## Work request:
Retype the following records exactly and exclude the pictures.
=== Dataset entries ===
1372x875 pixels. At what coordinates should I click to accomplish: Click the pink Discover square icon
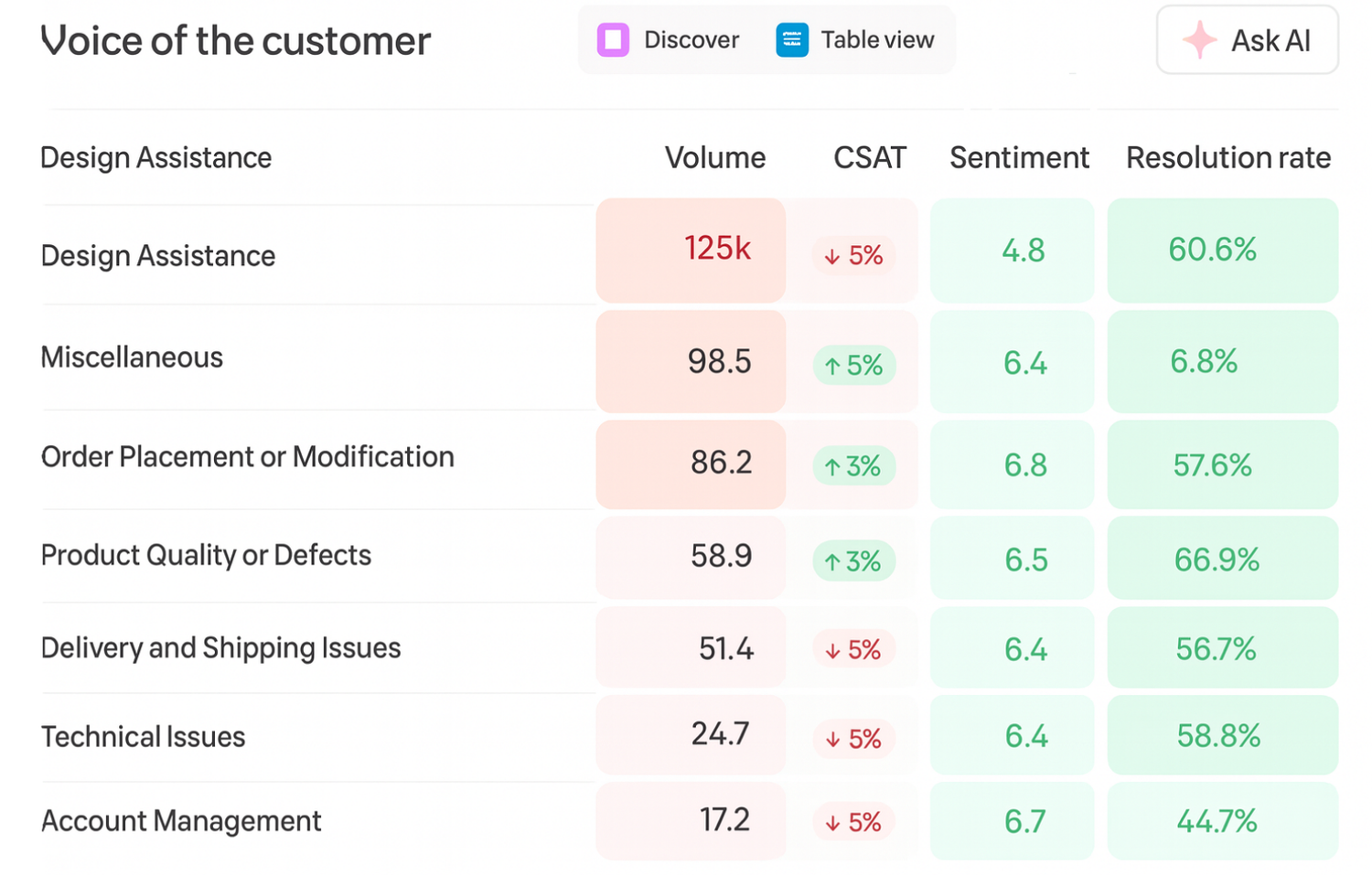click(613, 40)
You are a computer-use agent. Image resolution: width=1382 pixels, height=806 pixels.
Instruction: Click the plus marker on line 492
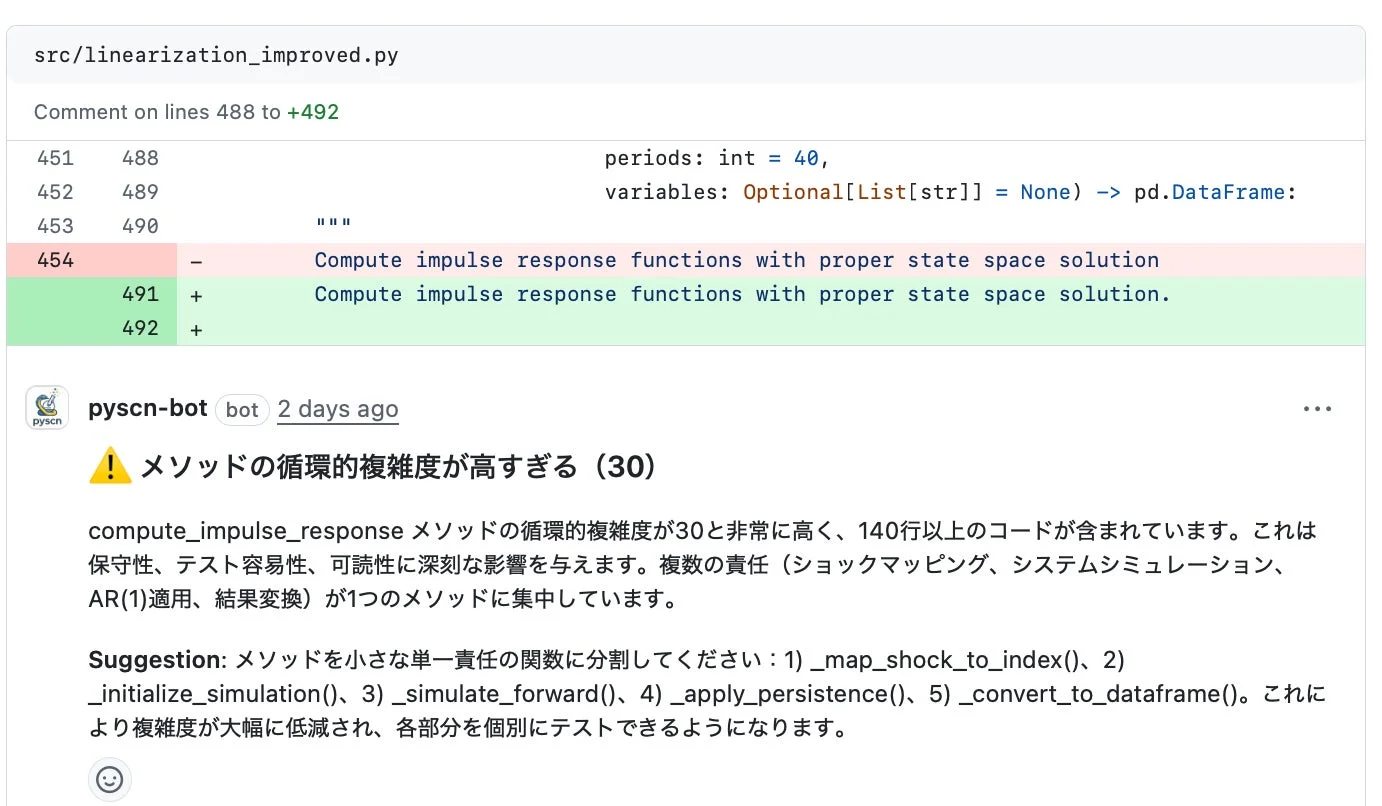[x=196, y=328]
===
## Response to this task:
1372x875 pixels. At what coordinates should I click to accomplish: Click the pink Discover square icon
click(613, 40)
You are a computer-use agent. Image resolution: width=1382 pixels, height=806 pixels.
Instruction: Click the plus marker on line 492
[x=196, y=328]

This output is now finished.